La première chose qui surprend lorsque l’on a l’objet entre les mains, c’est cette prédominance du blanc dans le digipack, avec pour couverture une gravure signée de l’artiste croate Marko Marov (Vatra I Sumpor), très mystique avec cette éclipse dominant une sorte de tombeau abandonné d’où jaillit une lumière. Croyez-moi, cette mise en bouche visuelle est la représentation parfaite de l’ambiance régnant tout au long de la cinquantaine de minutes qui composent cet Arcane Death Ritual.

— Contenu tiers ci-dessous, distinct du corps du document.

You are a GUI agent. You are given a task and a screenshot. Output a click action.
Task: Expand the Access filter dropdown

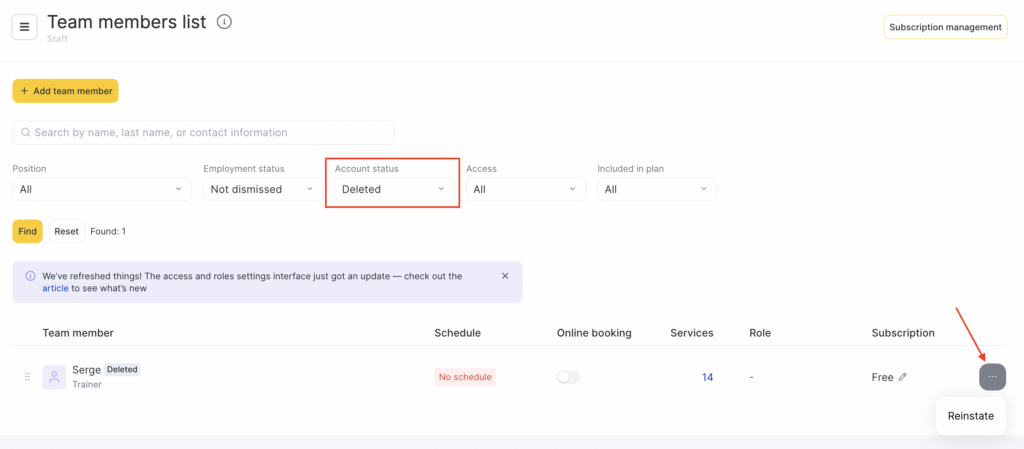[525, 189]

Comme bien souvent, l’album s’introduit par une piste ambiante histoire de donner le ton ; ici, nous avons le droit à de longues notes inhospitalières qui se répètent, avec des martellements dignes d’une marche mortuaire : nous voilà plongés dans un rituel macabre dont vous ne parviendrez pas à vous défaire par la suite. Lorsque retentit le Black Metal dès le second morceau, l’atmosphère devient brutalement hostile. La guitare et la batterie s’associent pour provoquer une certaine asphyxie avec cette sonorité plutôt sale et crue, pas loin de la saturation. La reverb est largement utilisée dans le mixage, pour donner un caractère profond à la production ; les larsens sont présents au début de chaque morceau pour renforcer le caractère old-school et dépouillé de l’art développé par Sortilegia. D’ailleurs, l’enchainement des riffs ne suit pas toujours une rigueur millimétrée, c’est parfois bancal, pourtant cet effet contribue à renforcer l’aspect spontané, franc et direct de la musique des nord-américains. Les riffs sont constamment assassins, les notes sont ciselées, tranchantes, de même que la voix, déshumanisée, davantage apparentée à des crises de démence et autres incantations lycanthropiques. L’objectif recherché est atteint, les compositions sont déstabilisantes, mettent mal à l’aise, ont une saveur funèbre et présentent même un côté épileptique. En ce sens, cet opus me rappelle le « Satanic Reich » de leurs compatriotes de Supremacy, on y retrouve plus ou moins les mêmes sensations. Après, il est de mon devoir de dire que la demi-heure passée, l’auditeur risque d’avoir l’impression de tourner en rond ; d’une part parce qu’il faut avoir l’oreille habituée au son « raw » (amateurs de prod’ impeccables, fuyez) et d’autre part car les morceaux ont tendance à être similaires entre eux. En ce qui me concerne, n’étant pas particulièrement rebuté par ces deux points, je bois les sept titres comme du petit lait. Enfin, pour l’anecdote, sur l’interlude ambiant « Verbum Potentis », on retrouve en guest le norvégien HBM Azazil (vocaliste chez Mare, Vemod, Dark Sonority…cette fine fleur de la scène Nidrosienne) ce qui donne une idée dans laquelle des écoles joue nos deux canadiens…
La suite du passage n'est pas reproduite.